**Task**
Locate the line containing "Back to Our Companies (876, 692)" in the material below. Copy that line and all following lines through the end exactly, omitting any pictures.

**Record extracts**

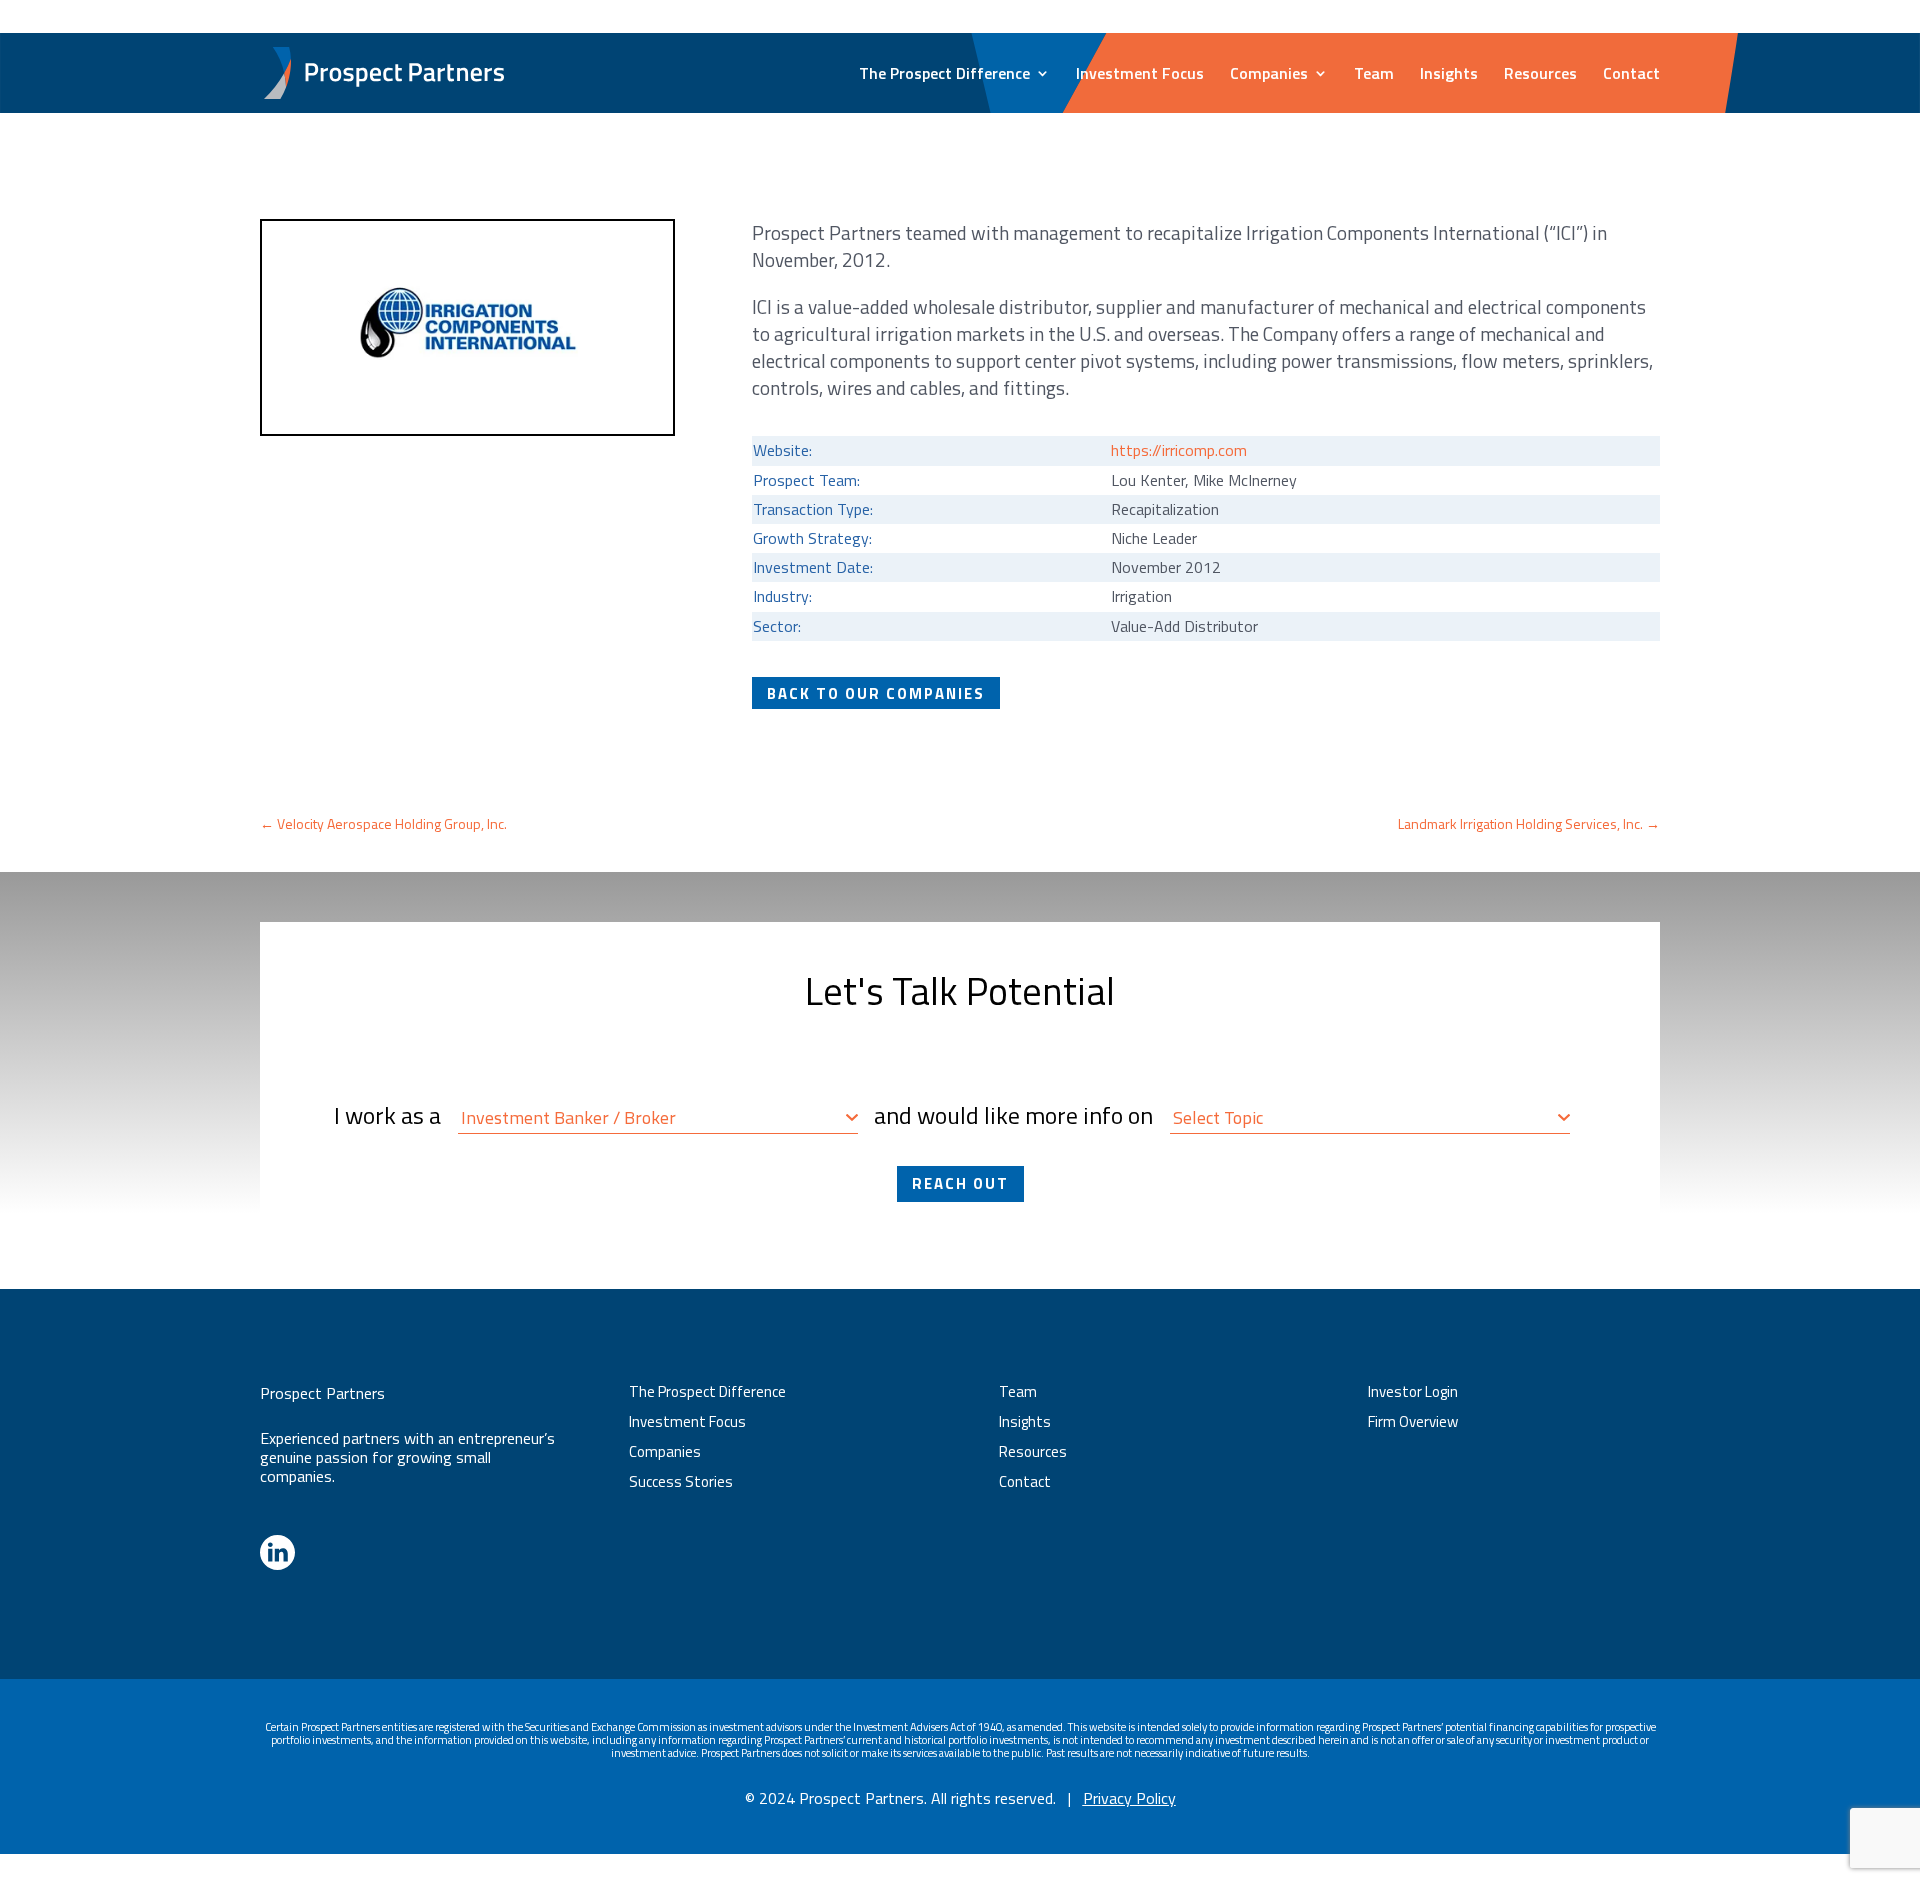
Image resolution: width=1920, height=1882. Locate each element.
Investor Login (1619, 18)
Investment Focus (1140, 75)
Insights (1449, 75)
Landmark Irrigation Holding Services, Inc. (1529, 823)
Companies (1269, 75)
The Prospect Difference (944, 75)
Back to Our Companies (876, 692)
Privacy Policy (1129, 1798)
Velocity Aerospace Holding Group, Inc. (383, 823)
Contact (1631, 75)
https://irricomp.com (1179, 450)
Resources (1540, 75)
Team (1374, 75)
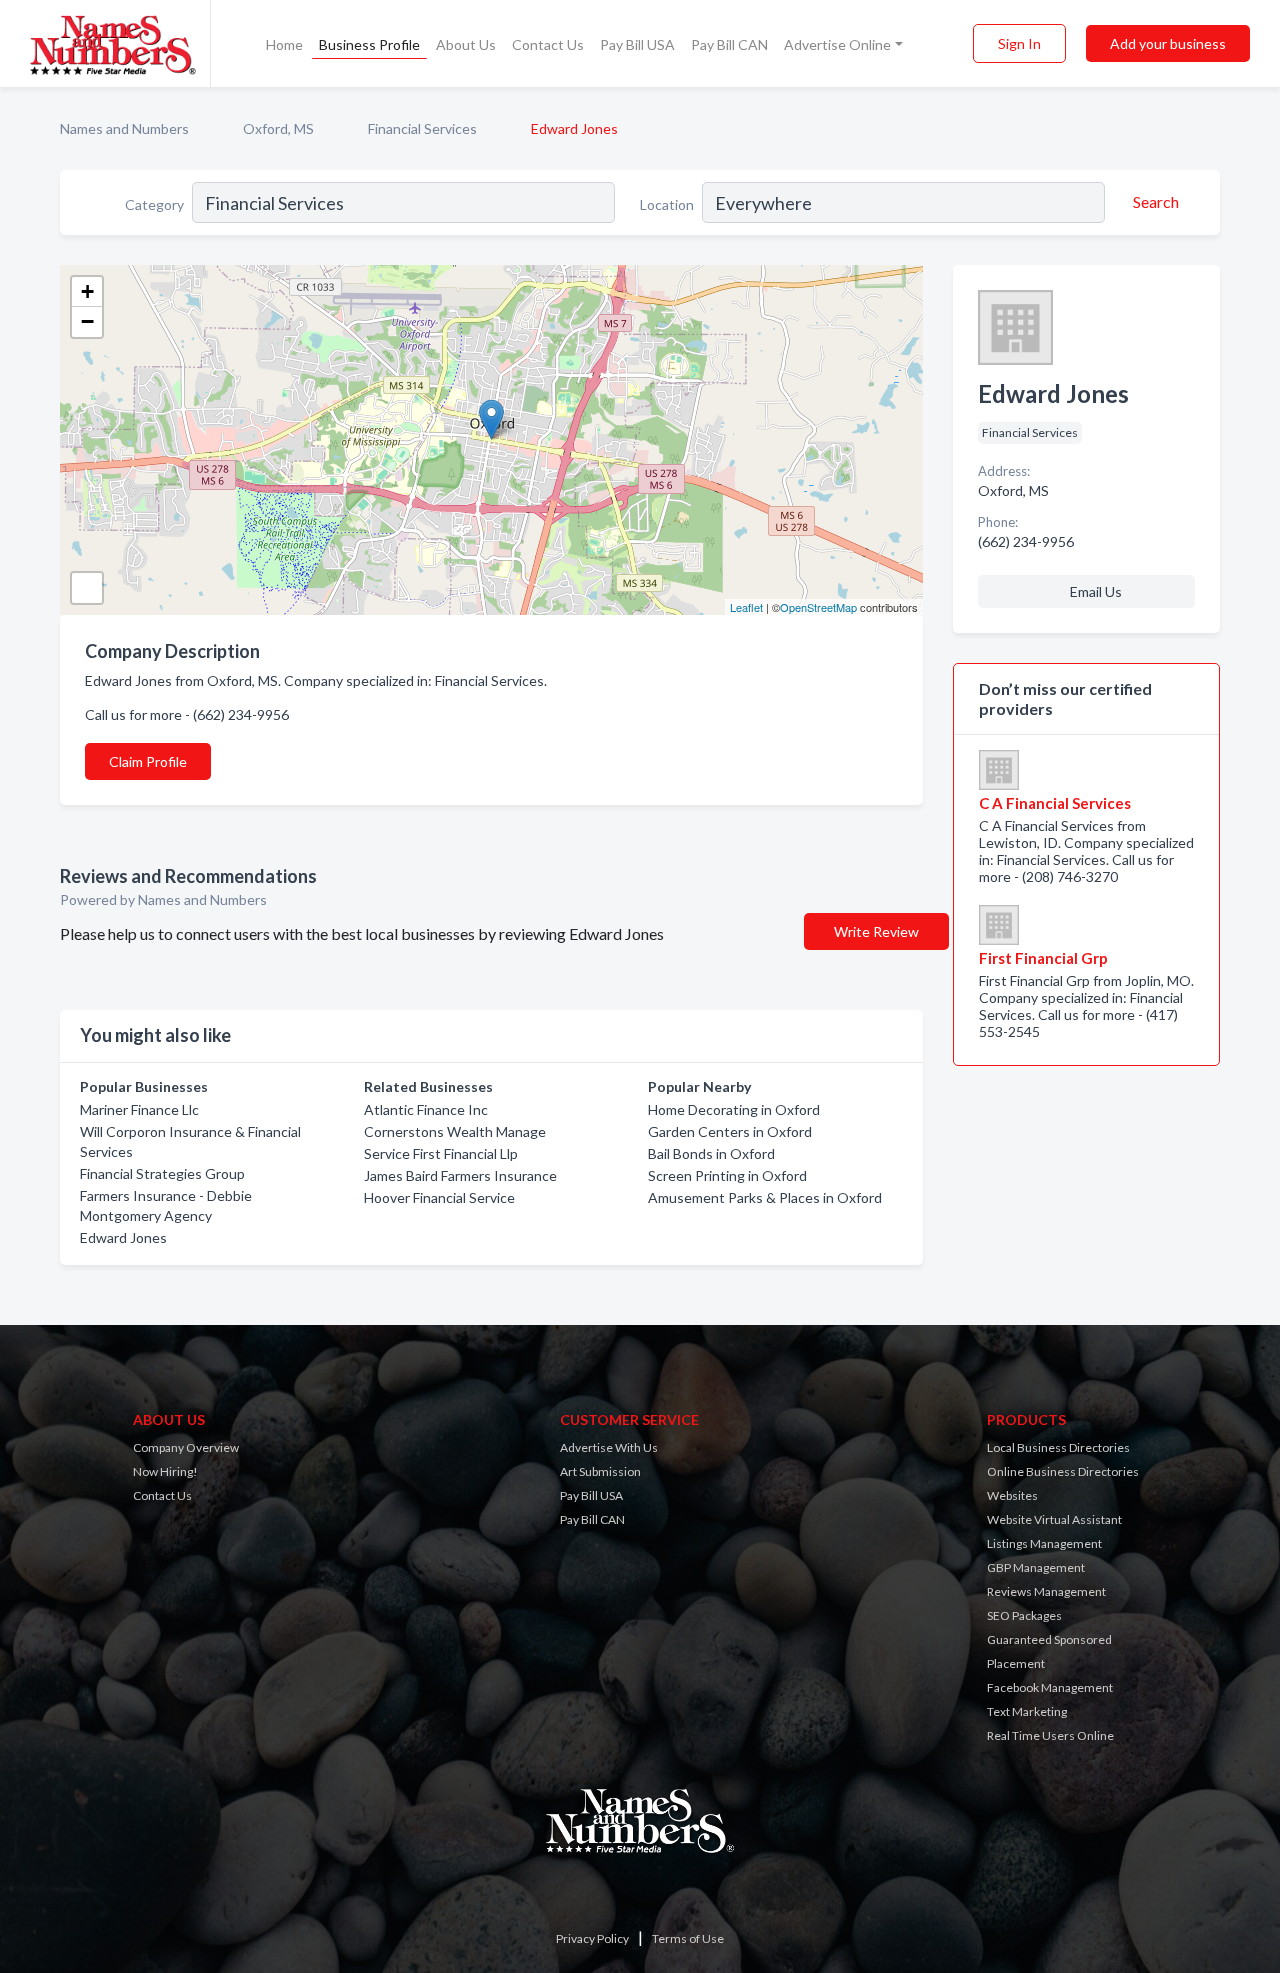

**Exercise response**
Back to Our Companies (876, 692)
Privacy Policy (1129, 1798)
Velocity Aerospace Holding Group, Inc. (383, 823)
Contact (1631, 75)
https://irricomp.com (1179, 450)
Resources (1540, 75)
Team (1374, 75)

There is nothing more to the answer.